Variable annuity is a popular type of annuity product. It is a tax-deferred investment vehicle, wherein the returns are determined by the movement of the value of the underlying security. Underlying security could be stocks or commodities. Hence, this type of annuity is called variable annuity. Variable annuities are designed to gain from the rising securities market and boost the savings by ensuring long-term capital growth.
Variable annuities - Everything that you need to know
§   Nature of variable annuities
Variable annuities involve a higher risk since the payouts or returns are not guaranteed. It depends on the degree of volatility of the securities market. It may yield better returns than its counterpart, viz. the fixed annuity. But when the market conditions become unfavorable, returns are bound to decline. Thus, variable annuity works on the equation of ‘high risk-high returns’.
§   Who should invest in variable annuities?
Variable annuities are a suitable investment option for the clients who do not need payouts in short-term. Early withdrawals may attract substantial charges from insurance company and hefty taxes. It is not advisable for the clients that have already retired or nearing their retirement age with limited funds, to buy a variable annuity. Furthermore, the desired amount of investment and client’s risk appetite needs to be substantial to earn decent returns. A person who has gained all the possible benefits from the IRA and 401(k), and has additional funds can buy a variable annuity.
§   Types of variable annuities
1.   Variable life annuity
This type of variable annuity provides the client protection against the possibility of outliving his funds in the later life. The client receives the payout throughout the years of his life, until the event of his death.
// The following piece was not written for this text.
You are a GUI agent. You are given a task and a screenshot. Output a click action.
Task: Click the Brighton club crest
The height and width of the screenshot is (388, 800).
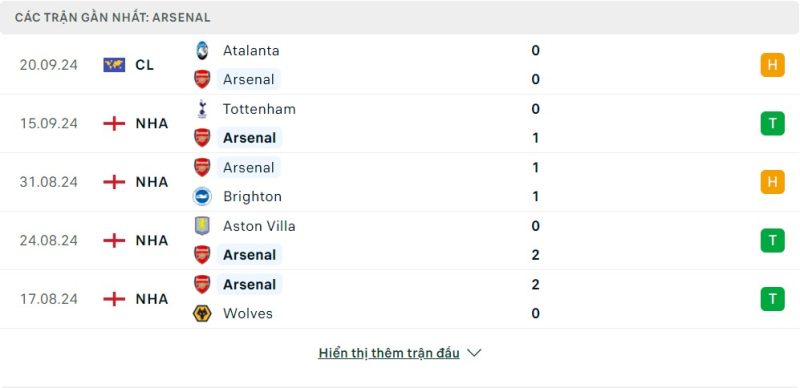click(202, 197)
After the death of the client, the payouts may cease, or the beneficiary may continue receiving the funds.
2.     Variable deferred annuity
When a client opts for a deferred variable annuity, his funds stay invested in the chosen stocks and commodities for a period of time before the client begins to withdraw the payouts. The funds grow tax-deferred. This type of variable annuity is suitable for the people who do not need funds in the short term and can stay invested for a longer period of time.
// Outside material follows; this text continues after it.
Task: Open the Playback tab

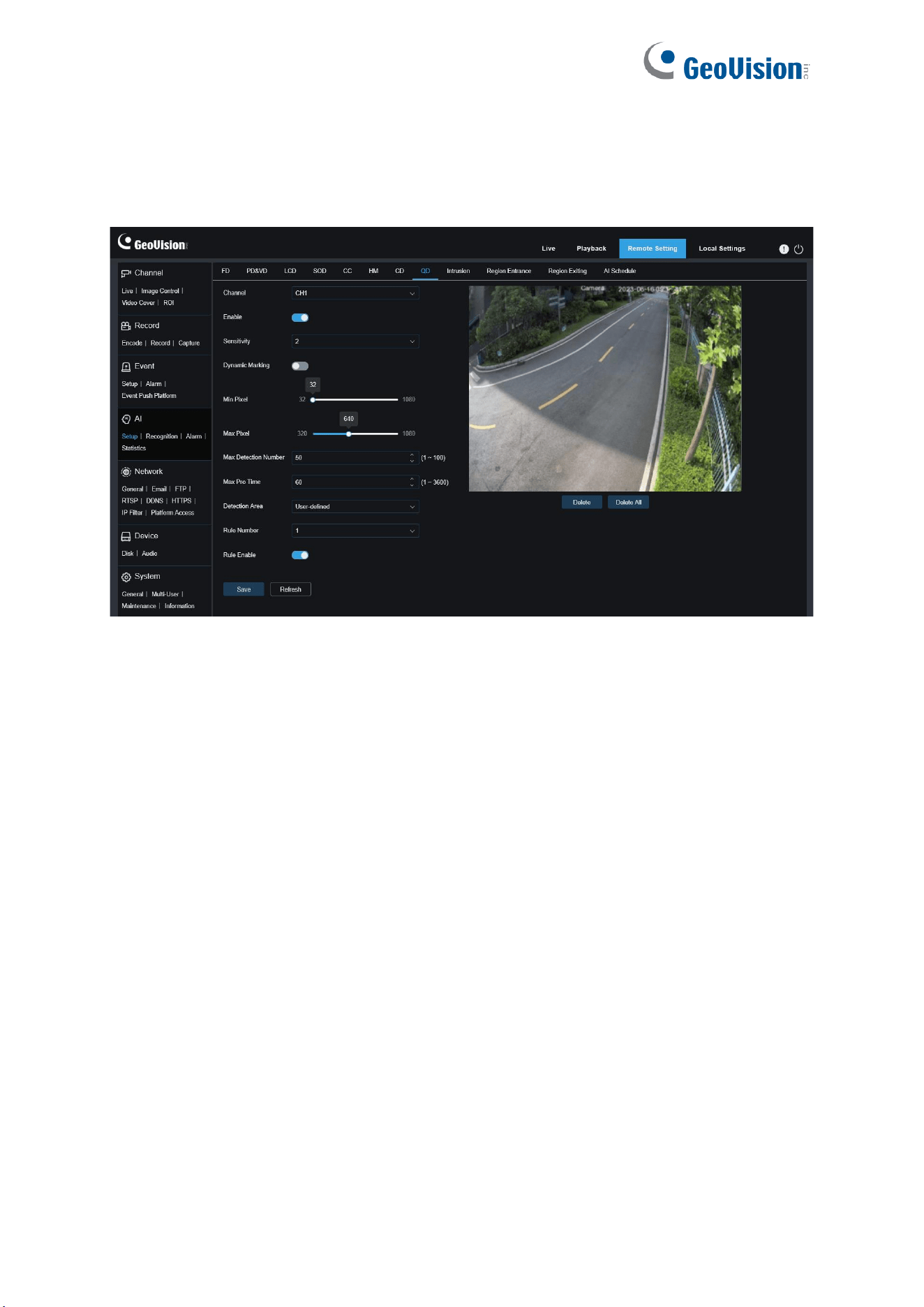Action: pyautogui.click(x=591, y=249)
3.   Variable immediate annuity
When a client chooses to invest a lump sum in a variable immediate annuity, he starts receiving the payouts immediately as soon as the investment is made.This type of variable annuity is suitable for the clients that have retired or are about to retire and will need funds in the short term. However, as mentioned earlier, this type of annuity may attract a higher amount of charges and taxes, as it involves early withdrawals.
4.   Hybrid annuity
Hybrid annuity, as the name suggests, is a combination of features and benefits of both fixed and variable annuities. It is a blend of safety offered by a fixed annuity and potential for growth offered by variable annuity. The client invests his funds in the fixed as well as the variable components of the annuity, simultaneously.This type of annuity protects the client against the loss of principle amount. If the amount invested in the variable component grows due to the rise in securities market, the gains are credited to client’s account. If the securities market falls, the benefit of fixed component comes into picture. The client is not only protected against losses due to the fall in the securities market but also gets a guaranteed payout from the fixed component of the annuity. It also provides the death benefit to the heirs of the client in case of event of client’s death.
So these are the types of variable annuities depending upon their time of payout, liquidity options and risk involved. In the upcoming post we will talk about the tax implications on the variable annuities.